- [WRITTEN TASK]
Collect every line from the entries below that contains the word "height", and copy each of those lines in full.

- [STORED DATA]

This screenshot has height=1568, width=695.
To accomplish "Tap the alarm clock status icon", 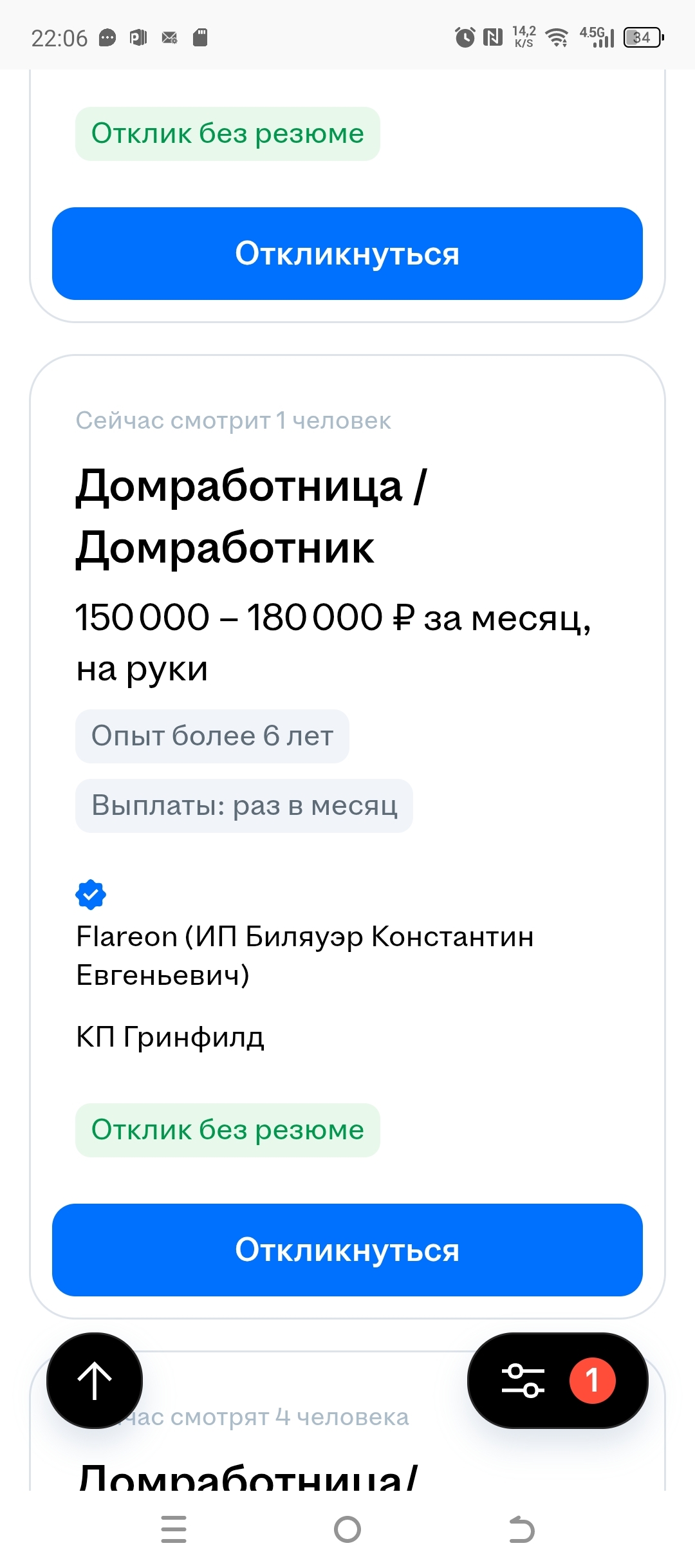I will [465, 37].
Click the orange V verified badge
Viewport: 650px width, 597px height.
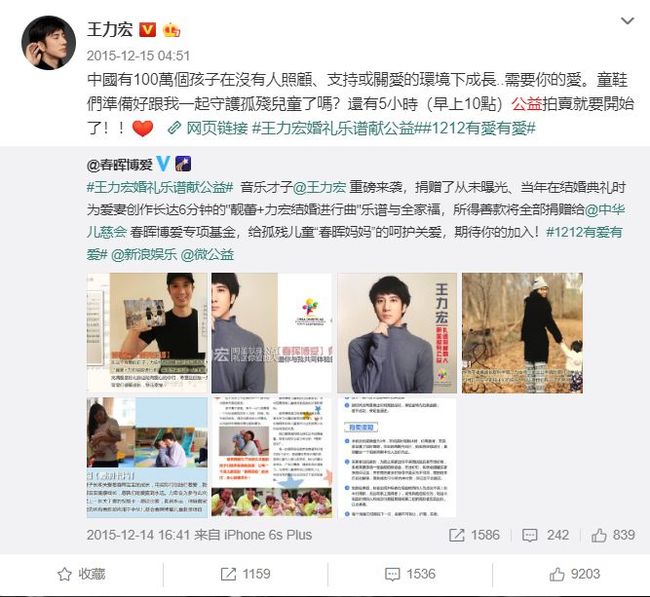[x=147, y=30]
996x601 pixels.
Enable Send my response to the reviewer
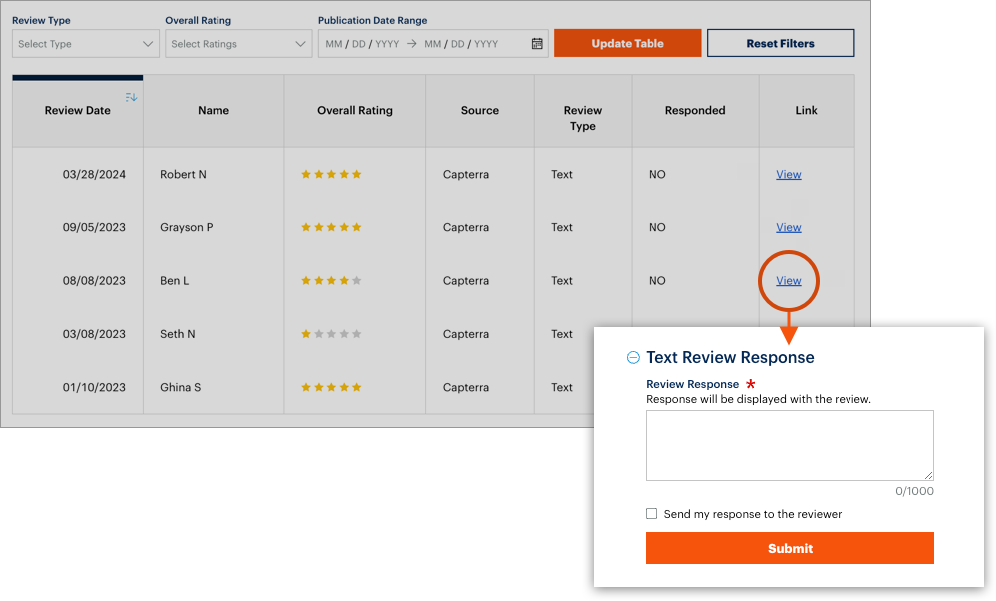tap(651, 513)
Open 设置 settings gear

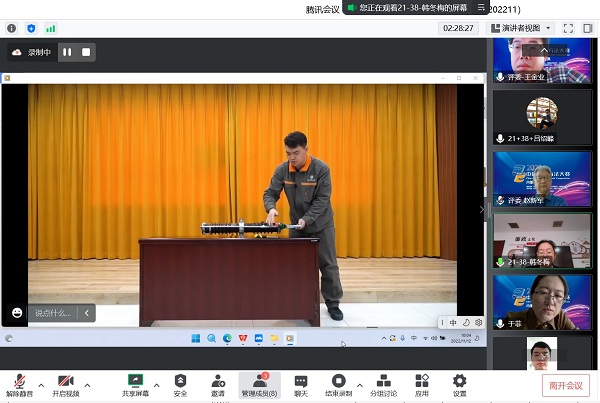[459, 381]
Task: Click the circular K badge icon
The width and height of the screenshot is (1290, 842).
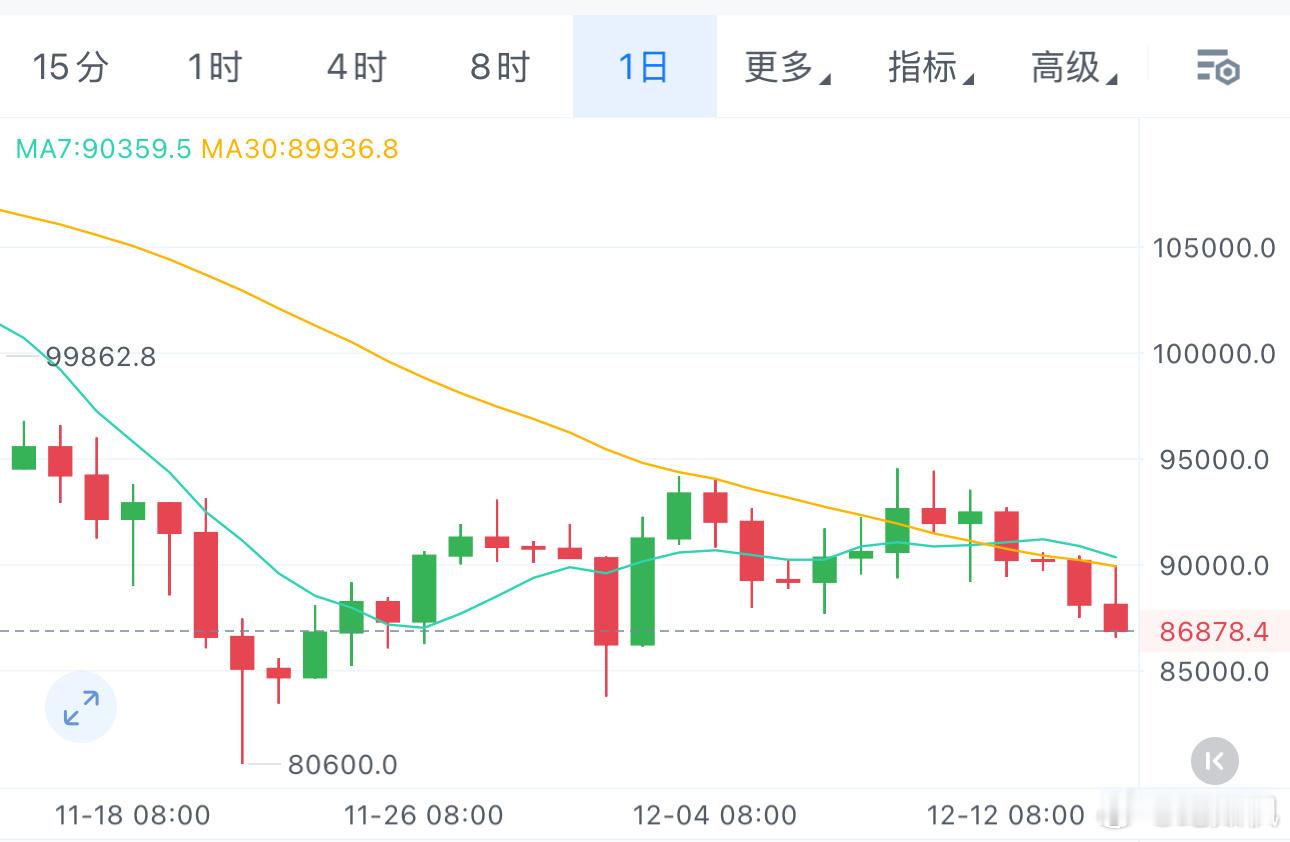Action: [1214, 761]
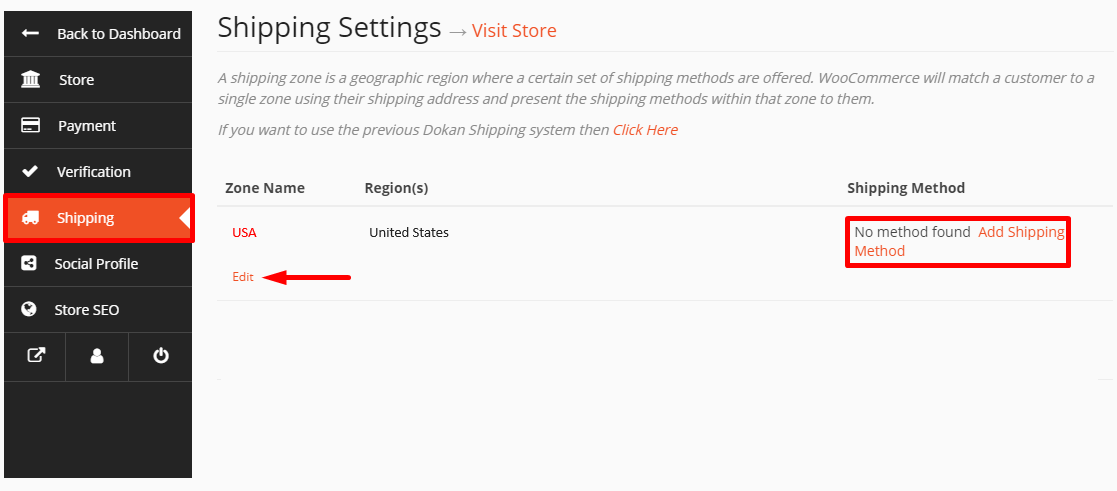Click the Store SEO globe icon
The width and height of the screenshot is (1117, 491).
(29, 310)
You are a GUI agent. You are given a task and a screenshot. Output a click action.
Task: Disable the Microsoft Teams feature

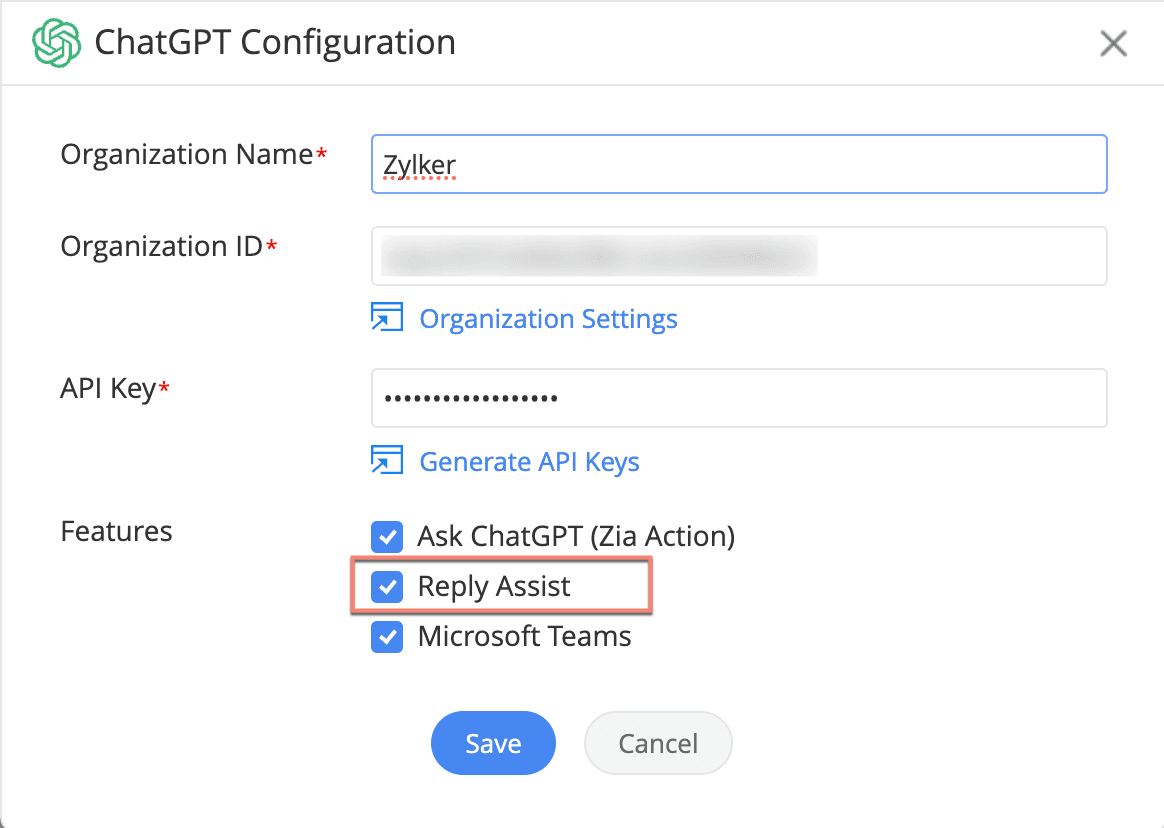pyautogui.click(x=386, y=637)
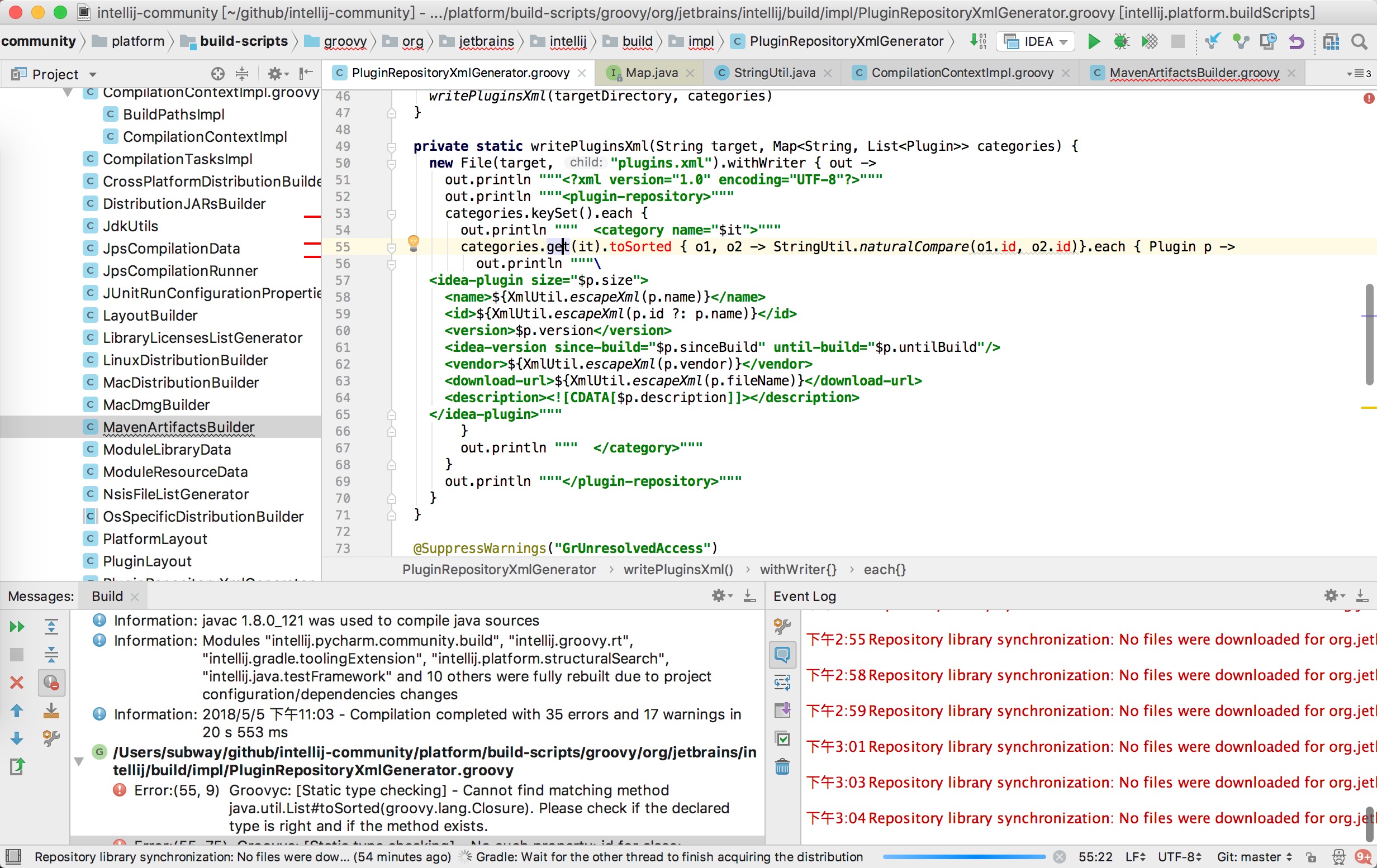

- [RESPONSE TO THIS TASK]
This screenshot has height=1568, width=695.
Viewport: 650px width, 597px height.
The width and height of the screenshot is (1290, 842).
The width and height of the screenshot is (1117, 491).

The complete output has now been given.